Finding Solace in Snakeskin

A scaly handful of solace

Willow Lake.  6:46 pm.  A text sent to a friend.  “I am sitting at the top of the dells right now, releasing little bits of snakeskin into the wind.”

The snakeskin had been caught against the spiny stalk of a thistle.  Removing it required a great deal of care.  Usually I would have carried this find all the way home and added it to my curio cabinet of natural history objects.  Perhaps I would have done this, had I not felt suddenly drawn to climb up into the granite dells, those grainy hills that seem to be a different color every time I visit them.  Every evening, another shade.  Yesterday, the dells were marigold orange.  I picked my way through those petals and pressed upward towards blue, blue sky.

I found a good place to sit, overlooking the lake.  Female mallards swam circles through the green algal bloom, leading their clutches of newly hatched ducklings.  There were grebes, too, which have always looked to me like loons from a distance.  The wind picked up.  Whistling.  Persistent.  It gathered the water’s surface into shining hedgerows.

With nowhere else to keep it, the snakeskin was still in my fist.  It flicked and fluttered in the gusts, as though it were alive again for just a moment, a serpent rattling its tail.  Now and then, small pieces broke free and sailed through the air over the lake.  The scales were like feathers on the wind.  I was reminded of an article I read on the origin of birds.  Archaeopteryx.  Iberomesornis.  Reptiles with wings.  Bills lined with teeth.  It is a wonder, this world.  The way it rearranges its elements.  The way it creates what has never been before from what there is now.

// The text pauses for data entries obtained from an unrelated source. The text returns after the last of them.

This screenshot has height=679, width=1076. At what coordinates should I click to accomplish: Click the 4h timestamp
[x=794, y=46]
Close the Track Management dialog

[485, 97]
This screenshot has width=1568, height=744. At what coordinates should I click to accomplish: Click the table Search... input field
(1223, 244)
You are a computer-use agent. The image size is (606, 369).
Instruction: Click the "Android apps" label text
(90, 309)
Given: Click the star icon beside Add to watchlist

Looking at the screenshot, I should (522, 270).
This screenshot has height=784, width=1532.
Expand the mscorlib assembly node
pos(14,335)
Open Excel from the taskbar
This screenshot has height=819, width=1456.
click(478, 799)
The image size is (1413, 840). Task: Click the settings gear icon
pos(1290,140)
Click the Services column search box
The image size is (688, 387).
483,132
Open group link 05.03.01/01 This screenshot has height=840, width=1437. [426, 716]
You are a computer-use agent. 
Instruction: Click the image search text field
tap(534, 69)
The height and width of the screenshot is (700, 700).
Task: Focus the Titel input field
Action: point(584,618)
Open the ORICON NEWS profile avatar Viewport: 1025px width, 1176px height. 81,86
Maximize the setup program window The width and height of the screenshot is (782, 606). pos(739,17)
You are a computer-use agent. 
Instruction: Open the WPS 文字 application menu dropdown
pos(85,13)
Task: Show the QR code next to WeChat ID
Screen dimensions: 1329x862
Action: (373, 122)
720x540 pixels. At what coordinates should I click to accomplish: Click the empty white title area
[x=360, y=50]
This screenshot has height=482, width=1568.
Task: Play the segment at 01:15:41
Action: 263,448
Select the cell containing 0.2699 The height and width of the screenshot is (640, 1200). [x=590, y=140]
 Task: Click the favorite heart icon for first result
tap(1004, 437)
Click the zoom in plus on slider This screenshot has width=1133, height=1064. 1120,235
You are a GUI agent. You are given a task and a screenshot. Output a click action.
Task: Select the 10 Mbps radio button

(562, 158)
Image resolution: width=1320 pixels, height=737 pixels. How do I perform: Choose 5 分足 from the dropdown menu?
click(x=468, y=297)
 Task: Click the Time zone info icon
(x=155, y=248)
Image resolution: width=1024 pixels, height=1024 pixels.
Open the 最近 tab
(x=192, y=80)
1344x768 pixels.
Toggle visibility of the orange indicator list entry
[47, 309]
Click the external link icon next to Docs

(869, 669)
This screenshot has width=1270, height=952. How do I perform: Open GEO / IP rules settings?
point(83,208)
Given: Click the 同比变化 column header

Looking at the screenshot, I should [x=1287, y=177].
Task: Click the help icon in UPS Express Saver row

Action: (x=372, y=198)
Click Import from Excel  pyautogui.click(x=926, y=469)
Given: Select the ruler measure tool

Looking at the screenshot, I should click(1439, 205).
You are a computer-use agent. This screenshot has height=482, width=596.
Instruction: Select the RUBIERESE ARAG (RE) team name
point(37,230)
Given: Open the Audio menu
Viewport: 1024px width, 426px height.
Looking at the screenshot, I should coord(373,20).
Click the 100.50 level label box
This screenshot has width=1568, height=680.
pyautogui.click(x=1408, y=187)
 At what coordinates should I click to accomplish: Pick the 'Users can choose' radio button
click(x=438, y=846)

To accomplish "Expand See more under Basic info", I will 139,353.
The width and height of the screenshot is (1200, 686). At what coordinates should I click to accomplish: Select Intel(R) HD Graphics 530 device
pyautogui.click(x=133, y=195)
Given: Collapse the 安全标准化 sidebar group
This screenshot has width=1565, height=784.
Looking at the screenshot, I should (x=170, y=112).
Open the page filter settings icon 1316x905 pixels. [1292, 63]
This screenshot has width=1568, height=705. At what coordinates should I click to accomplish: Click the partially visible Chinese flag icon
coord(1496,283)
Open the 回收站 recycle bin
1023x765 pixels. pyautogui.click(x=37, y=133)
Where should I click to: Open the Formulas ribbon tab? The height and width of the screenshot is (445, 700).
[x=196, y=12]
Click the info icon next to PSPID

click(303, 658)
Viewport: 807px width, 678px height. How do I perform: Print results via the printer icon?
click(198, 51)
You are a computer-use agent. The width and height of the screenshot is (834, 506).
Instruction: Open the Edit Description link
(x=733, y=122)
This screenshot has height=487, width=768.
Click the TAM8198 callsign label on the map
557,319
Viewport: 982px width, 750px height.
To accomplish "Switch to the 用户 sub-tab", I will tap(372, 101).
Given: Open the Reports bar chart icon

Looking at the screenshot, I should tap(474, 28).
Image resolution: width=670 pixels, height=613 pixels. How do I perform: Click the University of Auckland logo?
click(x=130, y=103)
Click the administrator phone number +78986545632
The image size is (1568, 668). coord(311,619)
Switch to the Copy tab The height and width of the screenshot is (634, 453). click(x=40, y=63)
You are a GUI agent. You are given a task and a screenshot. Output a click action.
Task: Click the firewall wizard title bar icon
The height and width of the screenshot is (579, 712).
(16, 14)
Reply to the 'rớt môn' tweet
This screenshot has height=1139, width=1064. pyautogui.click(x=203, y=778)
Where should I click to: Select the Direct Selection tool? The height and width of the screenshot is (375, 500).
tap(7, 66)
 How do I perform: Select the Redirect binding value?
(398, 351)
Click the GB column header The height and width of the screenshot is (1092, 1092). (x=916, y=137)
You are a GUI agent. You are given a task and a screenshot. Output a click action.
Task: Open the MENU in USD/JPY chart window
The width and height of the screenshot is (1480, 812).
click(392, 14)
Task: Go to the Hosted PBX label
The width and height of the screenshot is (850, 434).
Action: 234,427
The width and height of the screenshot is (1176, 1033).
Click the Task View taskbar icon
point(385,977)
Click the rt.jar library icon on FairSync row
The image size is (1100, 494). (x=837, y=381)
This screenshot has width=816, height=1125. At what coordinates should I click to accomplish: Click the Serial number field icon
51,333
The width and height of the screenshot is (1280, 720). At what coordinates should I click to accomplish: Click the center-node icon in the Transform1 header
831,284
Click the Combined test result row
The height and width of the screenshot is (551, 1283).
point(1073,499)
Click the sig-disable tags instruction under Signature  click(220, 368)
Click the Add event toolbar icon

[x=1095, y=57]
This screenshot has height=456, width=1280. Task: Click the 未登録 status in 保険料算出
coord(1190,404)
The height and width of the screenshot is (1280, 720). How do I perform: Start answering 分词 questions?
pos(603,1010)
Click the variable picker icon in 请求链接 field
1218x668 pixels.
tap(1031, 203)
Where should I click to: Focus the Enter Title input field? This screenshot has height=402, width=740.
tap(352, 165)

Sitting on a stony rise, thinking of dinosaurs transforming slow-slow-slowly into birds, and watching the wind take back what I had gathered might seem like a strange way to spend a Tuesday evening.  Certainly.  But there was something soothing about it.  Very soon, I will move to Idaho.  Boise.  A place I have never been, and the only city I will have ever lived in.  I will start graduate school and teach classes on rhetoric and how to write a research paper.  I have never been terribly adept at making smooth or graceful transitions, and lately I have felt tense, tight, like I am holding onto something that does not want to be held.  Disappearing into the moving image of snakeskin in the wind was a kind of meditation.  It was a reminder that a moment of clarity and pause, however brief, might be anywhere.  Silly as it may sound, letting loose that snakeskin felt like letting loose something more.

Other small, delightful things: dayglo lichen. Algae like trees and fog seen from far, far away.